• [Set problem A]: In the guide to creating a model state and model class, what can most models use directly instead of a custom state?

• [Source document]:
Step 2.2: Create Model State

File: src/main/java/org/beehive/gpullama3/inference/state/{ModelName}State.java

package org.beehive.gpullama3.inference.state;

import org.beehive.gpullama3.model.Configuration;

public class {ModelName}State extends State {

    public {ModelName}State(Configuration config, int batchSize) {
        super(config, batchSize);

        // Add model-specific state buffers here if needed
        // Most models can use the base State class
    }
}

When to extend:

  • Only create custom state if you need additional buffers
  • Most models can use base State class directly

Phase 2: Model Class (30 minutes)

Step 2.3: Create Main Model Class

File: src/main/java/org/beehive/gpullama3/model/{modelname}/{ModelName}.java

package org.beehive.gpullama3.model.{modelname};

import org.beehive.gpullama3.inference.InferenceCore;
import org.beehive.gpullama3.inference.InferenceEngine;
import org.beehive.gpullama3.inference.sampler.Sampler;
import org.beehive.gpullama3.inference.state.State;
import org.beehive.gpullama3.inference.weights.Weights;
import org.beehive.gpullama3.model.AbstractModel;
import org.beehive.gpullama3.model.ModelType;
import org.beehive.gpullama3.model.format.ChatFormat;
import org.beehive.gpullama3.tokenizer.impl.Tokenizer;
import org.beehive.gpullama3.tornadovm.TornadoVMMasterPlan;

import java.util.List;
import java.util.Set;
import java.util.function.IntConsumer;

public class {ModelName} extends AbstractModel {

    private final {ModelName}Configuration configuration;

    public {ModelName}({ModelName}Configuration configuration,
                       Tokenizer tokenizer,
                       Weights weights,
                       ChatFormat chatFormat) {
        super(tokenizer, weights, chatFormat, null);
        this.configuration = configuration;
    }

    @Override
    public {ModelName}Configuration configuration() {
        return configuration;
    }

    @Override
    public ModelType getModelType() {
        return ModelType.{MODEL_NAME};
    }

    @Override
    public State createNewState() {
        State state = new {ModelName}State(configuration(), -1);
        // Set initial token (usually BOS token)

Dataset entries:
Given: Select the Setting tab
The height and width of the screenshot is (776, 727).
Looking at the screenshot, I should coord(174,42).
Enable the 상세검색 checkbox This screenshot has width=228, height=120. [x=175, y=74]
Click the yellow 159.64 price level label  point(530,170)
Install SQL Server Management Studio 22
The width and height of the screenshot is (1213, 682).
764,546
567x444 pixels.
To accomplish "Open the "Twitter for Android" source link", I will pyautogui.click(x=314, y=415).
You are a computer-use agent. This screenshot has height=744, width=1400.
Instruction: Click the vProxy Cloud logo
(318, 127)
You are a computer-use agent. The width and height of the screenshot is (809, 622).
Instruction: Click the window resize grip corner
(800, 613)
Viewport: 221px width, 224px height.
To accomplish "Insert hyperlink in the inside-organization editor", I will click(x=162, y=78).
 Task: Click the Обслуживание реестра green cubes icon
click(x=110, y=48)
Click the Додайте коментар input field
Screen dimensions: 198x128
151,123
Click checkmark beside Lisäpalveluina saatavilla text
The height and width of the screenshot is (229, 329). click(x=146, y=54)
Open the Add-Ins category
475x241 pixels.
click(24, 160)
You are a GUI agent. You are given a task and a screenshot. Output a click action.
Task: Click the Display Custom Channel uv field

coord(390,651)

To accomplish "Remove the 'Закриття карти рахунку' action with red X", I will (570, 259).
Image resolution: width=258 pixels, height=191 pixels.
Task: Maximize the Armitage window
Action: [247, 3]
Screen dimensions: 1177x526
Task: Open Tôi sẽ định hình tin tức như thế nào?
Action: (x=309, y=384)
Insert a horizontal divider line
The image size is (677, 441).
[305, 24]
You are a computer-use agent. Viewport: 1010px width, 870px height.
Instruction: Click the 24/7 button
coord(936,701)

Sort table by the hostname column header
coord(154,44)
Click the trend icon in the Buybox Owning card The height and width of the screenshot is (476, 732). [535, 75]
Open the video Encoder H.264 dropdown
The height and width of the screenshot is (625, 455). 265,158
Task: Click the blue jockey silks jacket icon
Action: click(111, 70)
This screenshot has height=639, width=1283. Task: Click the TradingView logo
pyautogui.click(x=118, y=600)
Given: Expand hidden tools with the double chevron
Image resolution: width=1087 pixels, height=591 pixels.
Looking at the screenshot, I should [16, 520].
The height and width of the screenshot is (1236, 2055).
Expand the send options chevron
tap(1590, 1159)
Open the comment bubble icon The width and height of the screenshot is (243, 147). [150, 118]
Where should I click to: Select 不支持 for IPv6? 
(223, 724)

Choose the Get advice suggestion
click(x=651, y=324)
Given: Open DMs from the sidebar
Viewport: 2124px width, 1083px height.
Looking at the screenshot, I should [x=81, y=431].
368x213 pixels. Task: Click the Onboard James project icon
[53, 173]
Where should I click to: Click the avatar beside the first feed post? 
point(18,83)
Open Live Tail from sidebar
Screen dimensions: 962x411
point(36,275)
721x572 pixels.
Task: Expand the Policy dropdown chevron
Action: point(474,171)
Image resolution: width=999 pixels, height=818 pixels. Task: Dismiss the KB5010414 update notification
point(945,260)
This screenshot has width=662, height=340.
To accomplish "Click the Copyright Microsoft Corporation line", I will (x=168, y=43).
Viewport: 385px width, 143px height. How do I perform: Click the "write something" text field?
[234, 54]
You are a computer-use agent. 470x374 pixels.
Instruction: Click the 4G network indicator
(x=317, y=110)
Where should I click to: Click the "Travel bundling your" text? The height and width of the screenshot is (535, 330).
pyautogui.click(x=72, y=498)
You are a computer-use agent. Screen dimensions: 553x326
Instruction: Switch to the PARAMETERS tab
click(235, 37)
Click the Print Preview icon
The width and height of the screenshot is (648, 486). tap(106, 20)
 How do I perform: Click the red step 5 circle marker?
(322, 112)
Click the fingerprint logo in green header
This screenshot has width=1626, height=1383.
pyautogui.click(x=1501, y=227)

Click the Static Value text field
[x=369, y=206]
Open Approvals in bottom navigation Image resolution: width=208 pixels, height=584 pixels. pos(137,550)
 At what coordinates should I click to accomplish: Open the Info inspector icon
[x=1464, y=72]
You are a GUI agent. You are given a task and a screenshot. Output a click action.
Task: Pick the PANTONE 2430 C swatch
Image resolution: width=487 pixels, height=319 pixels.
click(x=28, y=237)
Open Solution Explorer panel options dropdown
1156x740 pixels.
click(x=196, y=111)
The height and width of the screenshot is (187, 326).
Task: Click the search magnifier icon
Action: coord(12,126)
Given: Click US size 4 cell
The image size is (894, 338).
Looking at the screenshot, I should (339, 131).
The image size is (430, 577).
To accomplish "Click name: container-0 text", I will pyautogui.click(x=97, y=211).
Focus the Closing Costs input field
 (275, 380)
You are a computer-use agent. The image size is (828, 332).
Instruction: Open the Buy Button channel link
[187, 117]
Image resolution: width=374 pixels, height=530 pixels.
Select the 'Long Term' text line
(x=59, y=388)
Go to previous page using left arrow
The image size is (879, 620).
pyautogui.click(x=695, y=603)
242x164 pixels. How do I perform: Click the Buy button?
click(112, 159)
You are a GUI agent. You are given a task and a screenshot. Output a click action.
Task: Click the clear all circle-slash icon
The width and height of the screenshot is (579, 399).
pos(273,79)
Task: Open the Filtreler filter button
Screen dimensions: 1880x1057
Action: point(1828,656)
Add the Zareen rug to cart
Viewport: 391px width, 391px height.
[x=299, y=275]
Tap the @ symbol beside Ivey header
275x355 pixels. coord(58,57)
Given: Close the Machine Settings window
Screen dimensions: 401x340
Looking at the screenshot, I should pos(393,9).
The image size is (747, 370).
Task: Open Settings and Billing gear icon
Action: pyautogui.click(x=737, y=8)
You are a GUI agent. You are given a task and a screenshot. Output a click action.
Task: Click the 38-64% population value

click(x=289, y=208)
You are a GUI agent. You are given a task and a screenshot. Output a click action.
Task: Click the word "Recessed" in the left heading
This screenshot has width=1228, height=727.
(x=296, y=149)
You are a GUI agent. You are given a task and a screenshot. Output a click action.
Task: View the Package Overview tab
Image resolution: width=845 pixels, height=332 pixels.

• [Set problem B]: In the entries, starting with the line that contains "Where should I click to: Click the avatar" and going on through the line that contains "(x=317, y=110)", swap "Viewport" for "Display" and leave everything else unchanged. Return only those lines.

• [Task output A]: The base State class.

• [Task output B]:
Where should I click to: Click the avatar beside the first feed post? 
point(18,83)
Open Live Tail from sidebar
Screen dimensions: 962x411
point(36,275)
721x572 pixels.
Task: Expand the Policy dropdown chevron
Action: point(474,171)
Image resolution: width=999 pixels, height=818 pixels. Task: Dismiss the KB5010414 update notification
point(945,260)
This screenshot has width=662, height=340.
To accomplish "Click the Copyright Microsoft Corporation line", I will (x=168, y=43).
Display: 385px width, 143px height. How do I perform: Click the "write something" text field?
[234, 54]
You are a computer-use agent. 470x374 pixels.
Instruction: Click the 4G network indicator
(x=317, y=110)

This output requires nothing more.